Sur la demande en paiement de l’arriéré locatif
Paris Habitat OPH est bien fondé à demander le paiement d’une somme correspondant aux loyers et charges impayés à la date de l’audience.
En conséquence, [D] [T], qui ne justifie pas avoir restitué les lieux, sera condamné en qualité d’occupant sans droit, ni titre à payer Paris Habitat OPH la somme de 18.993,07 euros correspondant aux loyers et charges impayées, arrêtées au 22 mars 2024, terme de mars 2024 inclus, hors frais.
Sur la demande de délais de paiement
L’article 1343-5 du Code civil dispose que “le juge peut, compte tenu de la situation du débiteur et en considération des besoins du créancier, reporter ou échelonner, dans la limite de deux années, le paiement des sommes dues.”
[D] [T] ne justifie pas d’une situation financière permettant de prévoir des mensualités d’apurement. Il sera donc débouté de sa demande de délais de paiement.
Sur la capitalisation des intérêts
L’article 1343-2 du code civil dispose que “les intérêts échus, dus au moins pour une année entière, produisent intérêt si le contrat l'a prévu ou si une décision de justice le précise.”
En l’espèce, il y a lieu de faire droit à cette demande et de prévoir que les intérêts échus, dus pour une année entière, produiront intérêt, à compter de la présente décision.
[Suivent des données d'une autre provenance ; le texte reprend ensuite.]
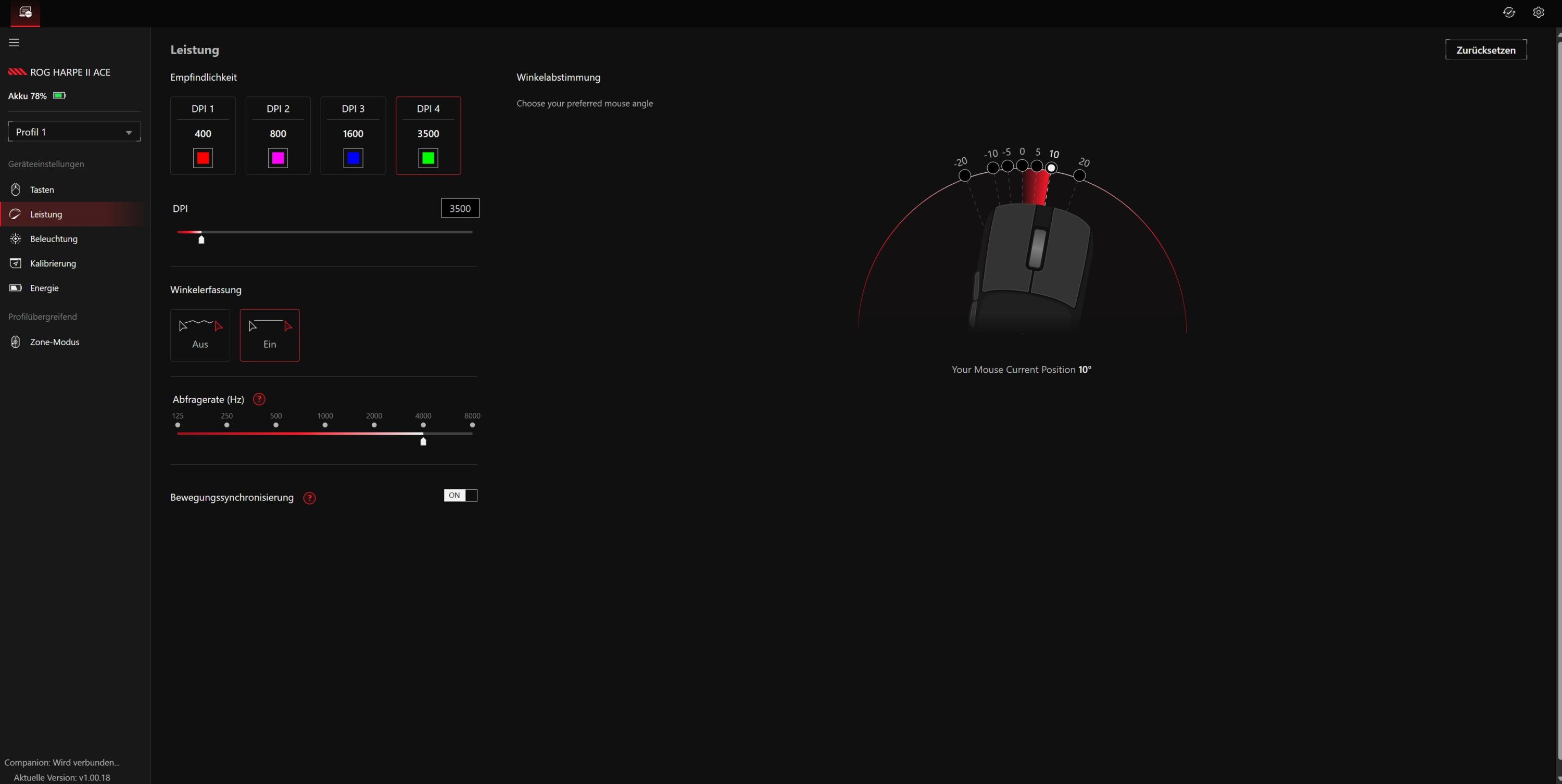
Task: Open settings gear icon
Action: [x=1539, y=12]
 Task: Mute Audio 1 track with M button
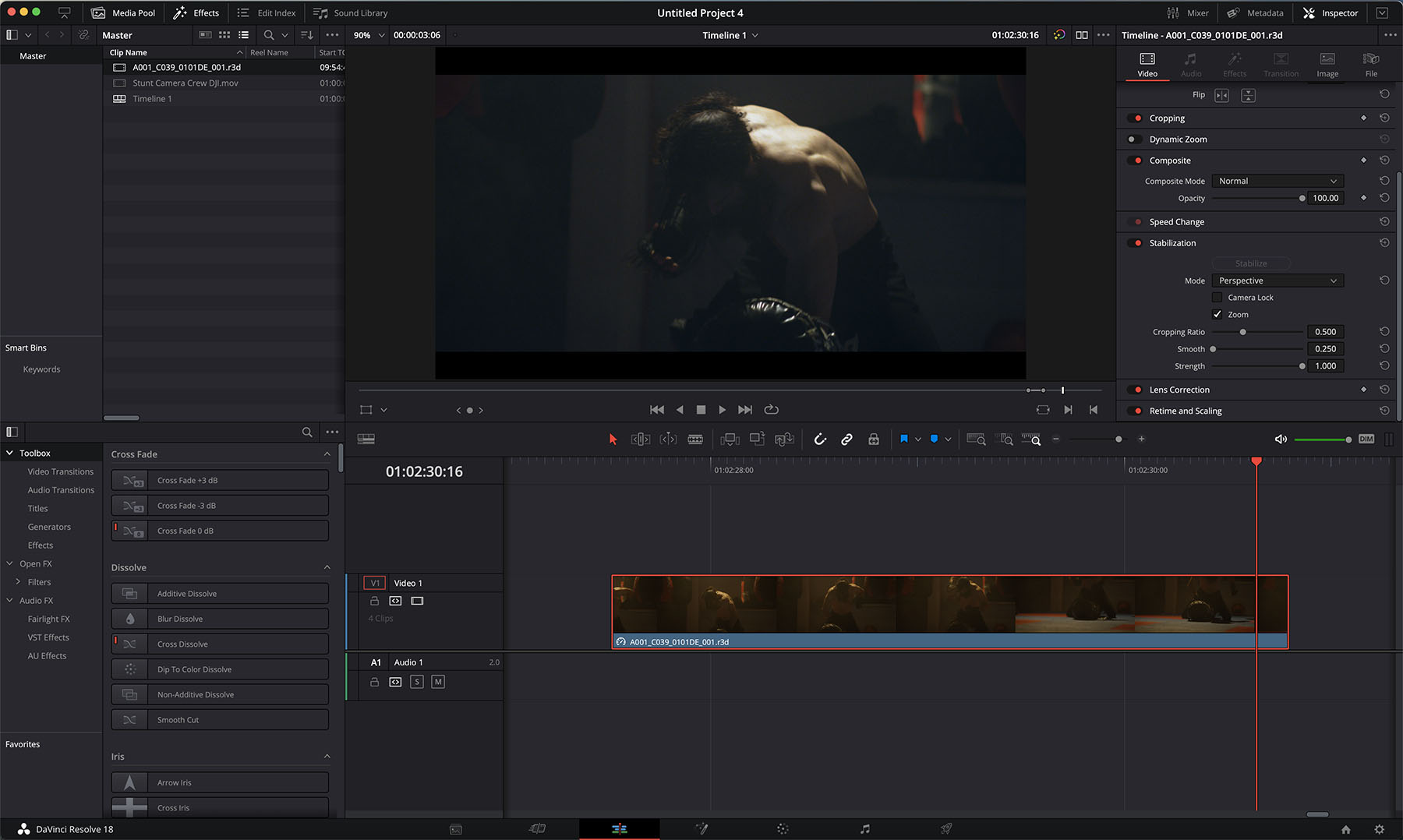[438, 682]
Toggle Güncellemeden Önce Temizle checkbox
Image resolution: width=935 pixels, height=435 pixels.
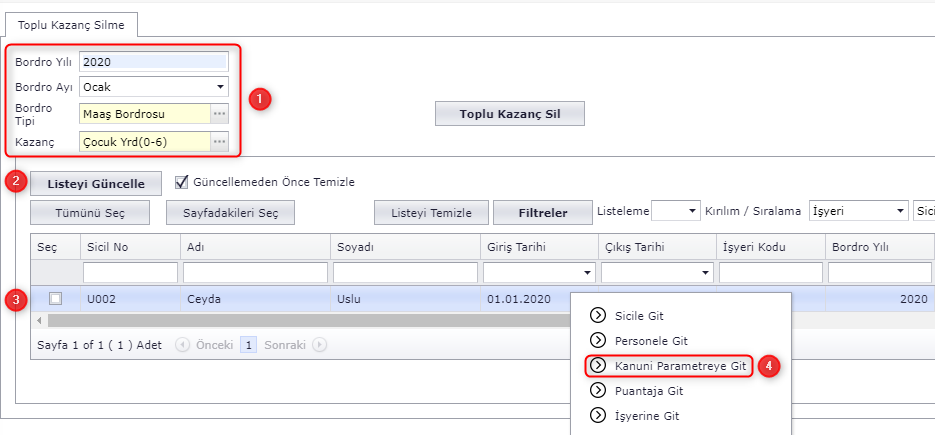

Sur les dépens et l’article 700 du Code de procédure civile
[D] [T], partie perdante, sera condamné aux dépens de l’instance.
Il serait en outre inéquitable de laisser à la charge de Paris Habitat OPH la totalité des frais irrépétibles non compris dans les dépens. Il y a lieu de lui allouer la somme totale de 300 euros par application de l’article 700 du Code de procédure civile.
Sur l’exécution provisoire
En application de l’article 514 du Code de Procédure civile, l’exécution provisoire, de droit en la matière, ne sera pas écartée.
PAR CES MOTIFS
Le juge des contentieux de la protection, statuant publiquement, par jugement contradictoire et en premier ressort,
- CONSTATE la résiliation de plein droit du bail relatif au logement situé [Adresse 1], à compter du 27 avril 2021, date du décès de [O] [T] ;
- AUTORISE Paris Habitat OPH à faire procéder à l’expulsion de [D] [T] ainsi que de celle de tous occupants de son chef, avec le concours de la force publique si besoin est, des lieux situés [Adresse 1] ;
- DIT que le sort des meubles sera régi par les dispositions du code des procédures civiles d’exécution ;
- CONDAMNE [D] [T] à payer à Paris Habitat OPH une indemnité mensuelle d’occupation d’un montant correspondant au montant du loyer contractuel et des charges locatives, soit la somme de 890,83 euros en mars 2024, à compter du 28 avril 2021, et jusqu’à la libération effective des lieux, laquelle se traduira par la remise des clés au bailleur ou au mandataire désigné ;
–CONDAMNE [D] [T] à payer à Paris Habitat OPH la somme de 18.993,07 euros correspondant aux indemnités d’occupation impayées, arrêtées au 22 mars 2024, terme de mars 2024 inclus ;
–ORDONNE la capitalisation des intérêts dus depuis plus d’un an à compter de la présente décision ;
–DÉBOUTE Paris Habitat OPH du surplus de ses demandes, notamment de suppression du délai de deux mois entre le commandement de quitter les lieux et l’expulsion et de fixation de l’indemnité d’occupation au montant du dernier loyer majoré de 30 %;
–DÉBOUTE [D] [T] du surplus de ses demandes, notamment de délais de paiement et de délais pour quitter les lieux ;
- DÉBOUTE les parties du surplus de leurs demandes ;
- CONDAMNE [D] [T] aux dépens de l’instance ;
- CONDAMNE [D] [T] à verser à Paris Habitat OPH la somme totale de 300 euros (trois cents euros) au titre de l’article 700 du Code de procédure civile ;
- RAPPELLE que l’exécution provisoire de la présente décision est de droit ;
- DIT qu’il sera adressé copie par le greffe de la présente décision à Monsieur le Préfet de Paris en vue de la prise en compte de la demande de relogement des occupants dans le cadre du plan départemental d’action pour le logement des personnes défavorisées prévu par la loi du 31 mai 1990.